Anche con Paranoid Park
prosegue il tentativo del regista di inserire una finzione nelle pieghe della
realtà, di costruire una narrazione che si alimenta di corpi e inquadrature
sottratti alla vita. Come la macchina da presa irrompe in contesti veri, segue
corpi fisicamente concreti e inserisce riprese rubate per strada, la crudezza
del mondo esterno fa irruzione dentro l’ovattata esperienza adolescenziale
imponendole con evidenza un percorso inedito, che nel film si fa racconto. La
regia si attiene ad al principio di pedinamento tipico di Van Sant, dove la
cinepresa, indietreggiando, precede l’attore, puro corpo in movimento,
contenitore di pensieri vaghi e mutevoli, quasi illeggibili sui volti spesso
apatici e concretizzati solo nei gesti. Van Sant tenta di creare un flusso
coerente di immagini e musica, senza ricorrere alle parole usa la colonna sonora
per manifestare gli stati d’animo, cerca di carpire pensieri e movimenti
interiori privandosi della diretta efficacia del dialogo, guardando solo
l’esterno, all’apparenza significante di un corpo vivo.
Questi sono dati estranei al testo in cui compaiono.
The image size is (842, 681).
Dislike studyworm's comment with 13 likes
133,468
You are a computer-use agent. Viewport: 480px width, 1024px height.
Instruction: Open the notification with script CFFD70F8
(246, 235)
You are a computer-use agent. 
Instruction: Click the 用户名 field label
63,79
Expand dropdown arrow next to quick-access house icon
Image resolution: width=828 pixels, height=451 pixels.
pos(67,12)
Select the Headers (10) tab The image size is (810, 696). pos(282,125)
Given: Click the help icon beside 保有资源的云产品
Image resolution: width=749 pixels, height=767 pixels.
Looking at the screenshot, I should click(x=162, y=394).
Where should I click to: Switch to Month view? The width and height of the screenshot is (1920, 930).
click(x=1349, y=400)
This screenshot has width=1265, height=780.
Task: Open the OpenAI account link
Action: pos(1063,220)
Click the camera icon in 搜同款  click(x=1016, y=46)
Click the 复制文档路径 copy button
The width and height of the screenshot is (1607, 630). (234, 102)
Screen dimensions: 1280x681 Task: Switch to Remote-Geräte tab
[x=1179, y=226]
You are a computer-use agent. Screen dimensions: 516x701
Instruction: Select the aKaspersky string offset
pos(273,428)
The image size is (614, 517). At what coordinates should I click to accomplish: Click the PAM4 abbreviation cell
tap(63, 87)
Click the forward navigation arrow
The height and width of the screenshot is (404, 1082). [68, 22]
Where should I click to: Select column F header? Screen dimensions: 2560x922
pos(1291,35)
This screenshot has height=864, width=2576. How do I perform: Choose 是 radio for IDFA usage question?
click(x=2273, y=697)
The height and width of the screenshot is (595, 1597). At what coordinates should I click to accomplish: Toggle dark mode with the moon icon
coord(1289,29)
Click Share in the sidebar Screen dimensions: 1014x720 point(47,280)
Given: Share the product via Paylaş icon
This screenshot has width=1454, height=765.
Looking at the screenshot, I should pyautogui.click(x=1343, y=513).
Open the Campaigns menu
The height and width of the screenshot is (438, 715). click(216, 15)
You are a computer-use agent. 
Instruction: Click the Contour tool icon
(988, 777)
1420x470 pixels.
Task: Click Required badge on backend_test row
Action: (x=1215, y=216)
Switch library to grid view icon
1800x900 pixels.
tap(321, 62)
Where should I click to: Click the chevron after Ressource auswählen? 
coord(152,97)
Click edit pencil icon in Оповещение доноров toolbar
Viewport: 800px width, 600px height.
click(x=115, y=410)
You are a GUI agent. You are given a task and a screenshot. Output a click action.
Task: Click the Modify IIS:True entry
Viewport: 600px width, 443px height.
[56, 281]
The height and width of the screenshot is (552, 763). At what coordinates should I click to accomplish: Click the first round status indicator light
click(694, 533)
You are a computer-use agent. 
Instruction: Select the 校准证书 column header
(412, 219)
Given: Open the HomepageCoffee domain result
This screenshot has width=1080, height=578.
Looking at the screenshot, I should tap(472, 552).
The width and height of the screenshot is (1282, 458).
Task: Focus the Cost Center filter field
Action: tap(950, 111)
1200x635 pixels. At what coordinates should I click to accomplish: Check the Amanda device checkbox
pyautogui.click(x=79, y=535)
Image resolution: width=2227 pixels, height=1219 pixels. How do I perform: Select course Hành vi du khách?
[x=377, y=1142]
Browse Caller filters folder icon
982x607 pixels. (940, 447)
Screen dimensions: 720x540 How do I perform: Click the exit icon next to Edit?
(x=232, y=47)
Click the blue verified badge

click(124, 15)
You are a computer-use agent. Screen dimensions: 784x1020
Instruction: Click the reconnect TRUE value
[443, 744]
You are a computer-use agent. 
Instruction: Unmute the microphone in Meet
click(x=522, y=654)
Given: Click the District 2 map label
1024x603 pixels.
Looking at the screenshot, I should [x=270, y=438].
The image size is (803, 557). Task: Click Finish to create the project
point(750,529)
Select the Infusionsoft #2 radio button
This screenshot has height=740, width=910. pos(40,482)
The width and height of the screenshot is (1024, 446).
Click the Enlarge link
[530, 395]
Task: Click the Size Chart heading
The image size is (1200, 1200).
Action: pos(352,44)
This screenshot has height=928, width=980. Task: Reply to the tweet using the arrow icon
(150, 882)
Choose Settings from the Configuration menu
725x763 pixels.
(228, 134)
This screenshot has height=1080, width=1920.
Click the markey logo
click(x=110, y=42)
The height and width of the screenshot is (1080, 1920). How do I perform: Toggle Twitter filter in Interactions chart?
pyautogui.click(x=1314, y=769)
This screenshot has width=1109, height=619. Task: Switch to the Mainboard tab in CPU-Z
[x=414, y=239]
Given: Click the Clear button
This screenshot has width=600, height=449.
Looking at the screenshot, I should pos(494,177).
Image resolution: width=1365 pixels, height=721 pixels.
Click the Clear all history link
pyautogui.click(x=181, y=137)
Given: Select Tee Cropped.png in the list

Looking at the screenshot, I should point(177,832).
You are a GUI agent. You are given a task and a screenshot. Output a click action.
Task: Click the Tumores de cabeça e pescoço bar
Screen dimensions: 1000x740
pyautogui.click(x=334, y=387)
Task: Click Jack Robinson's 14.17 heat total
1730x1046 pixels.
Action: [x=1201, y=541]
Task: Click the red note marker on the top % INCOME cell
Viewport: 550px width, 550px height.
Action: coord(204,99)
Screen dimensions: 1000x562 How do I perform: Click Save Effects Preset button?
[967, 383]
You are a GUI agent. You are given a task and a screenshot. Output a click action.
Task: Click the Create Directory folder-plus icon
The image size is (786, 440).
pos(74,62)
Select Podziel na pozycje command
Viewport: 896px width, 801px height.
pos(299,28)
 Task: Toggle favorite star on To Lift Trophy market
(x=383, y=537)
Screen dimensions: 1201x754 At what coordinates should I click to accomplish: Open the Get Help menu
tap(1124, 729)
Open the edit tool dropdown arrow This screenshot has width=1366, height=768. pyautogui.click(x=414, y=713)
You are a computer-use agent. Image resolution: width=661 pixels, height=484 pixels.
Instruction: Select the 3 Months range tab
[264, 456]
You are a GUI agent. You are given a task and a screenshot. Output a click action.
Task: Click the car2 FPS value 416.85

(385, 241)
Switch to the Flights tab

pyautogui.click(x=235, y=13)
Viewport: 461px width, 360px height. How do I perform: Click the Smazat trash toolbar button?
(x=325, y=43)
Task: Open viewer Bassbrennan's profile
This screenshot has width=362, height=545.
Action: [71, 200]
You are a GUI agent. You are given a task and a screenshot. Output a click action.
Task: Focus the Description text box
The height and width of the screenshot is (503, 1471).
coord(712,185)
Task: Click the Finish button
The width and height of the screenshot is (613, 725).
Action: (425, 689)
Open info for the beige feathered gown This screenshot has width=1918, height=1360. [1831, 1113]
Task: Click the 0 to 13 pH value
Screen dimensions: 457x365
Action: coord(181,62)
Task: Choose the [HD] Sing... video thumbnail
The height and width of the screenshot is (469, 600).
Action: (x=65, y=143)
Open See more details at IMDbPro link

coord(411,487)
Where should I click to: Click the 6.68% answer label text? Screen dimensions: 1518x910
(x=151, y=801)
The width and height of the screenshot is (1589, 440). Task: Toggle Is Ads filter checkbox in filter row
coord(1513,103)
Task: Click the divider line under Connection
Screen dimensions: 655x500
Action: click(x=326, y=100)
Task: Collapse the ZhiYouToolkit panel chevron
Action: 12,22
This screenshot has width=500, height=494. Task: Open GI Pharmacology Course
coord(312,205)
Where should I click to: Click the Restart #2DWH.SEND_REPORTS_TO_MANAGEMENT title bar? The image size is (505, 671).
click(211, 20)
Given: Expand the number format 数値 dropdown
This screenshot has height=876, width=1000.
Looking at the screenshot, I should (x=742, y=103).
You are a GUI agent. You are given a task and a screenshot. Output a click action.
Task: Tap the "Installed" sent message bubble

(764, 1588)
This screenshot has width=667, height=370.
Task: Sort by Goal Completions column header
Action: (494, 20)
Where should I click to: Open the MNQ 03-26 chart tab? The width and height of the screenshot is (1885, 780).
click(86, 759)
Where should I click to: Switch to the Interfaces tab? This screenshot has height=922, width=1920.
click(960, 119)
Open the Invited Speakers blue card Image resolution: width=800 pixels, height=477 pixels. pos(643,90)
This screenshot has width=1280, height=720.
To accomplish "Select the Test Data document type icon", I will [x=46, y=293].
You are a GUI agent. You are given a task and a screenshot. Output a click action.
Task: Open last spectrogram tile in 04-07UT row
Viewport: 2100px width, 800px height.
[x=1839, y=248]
Come brevemente sottolineato
nel film da una lezione di fisica, una massa immersa in un fluido subisce una
spinta proporzionale al suo peso; così la macchina da presa imprime una spinta
alla materia a disposizione, al corpo scelto, uno sprone narrativo il cui
effetto dinamico è intimamente dipendente dal contesto, dal fluido psicologico
e sociale in cui si trova immersa. Van Sant, da qualche film a questa parte,
sta definendo una sorta di “Neonaturalismo”, americano e adolescenziale, un
cinema oggettivo e behaviourista che si rispecchia in personaggi per i quali
tutto è esterno ed estraneo, inconsapevolmente dilaniati da un feroce vuoto
interiore che non sanno addomesticare. La cinepresa li segue, quasi altrettanto
apatica, limitandosi a guardarli e ad fissarne i movimenti sulla pellicola,
spesso con un ralenti li esilia dall’ambiente in angosciosa solitudine, mentre
la sceneggiatura ne coordina narrativamente i gesti in una struttura portante
da assicurare alla realtà, scruta la soggettività inventata di un personaggio
ancorandolo al corpo fisico del suo interprete in completa simbiosi. Nel
regista di Portland, la manifesta volontà scopofila diventa poetica narrativa,
lo sguardo dell’autore perde ogni valenza di espressione personale per poter
sondare un territorio in vasta parte inesplorabile, per farsi portavoce di uno
sfuggente universo interiore, terribile e affascinante.
Seguendo il principio di
Archimede, anche la coscienza di Alex di manifesta in reazione alle proprie
colpe, sebbene solo per assolversi in una pusillanime autoanalisi. La ricerca
della propria verità rappresenta l’inizio di una presenza di sé e di un
rapporto quantomeno dinamico col mondo esterno, lo distoglie da un indifferente
torpore con cui trascina senza entusiasmo l’esistenza. Ma quella ipotesi di
confessione, che stila con inedito impegno come un importante compito a casa, è
infine soltanto la cronachistica successione degli eventi, e viene bruciata una
volta svolto il suo mero compito di catarsi. La piena consapevolezza non si è
tramutata in coscienza, quegli occhi sgranati dalla sorpresa e dall’orrore si
sono aperti solo brevemente, e possono infine richiudersi nella consueta
sonnolenza di una mattina a scuola, come se niente fosse davvero successo.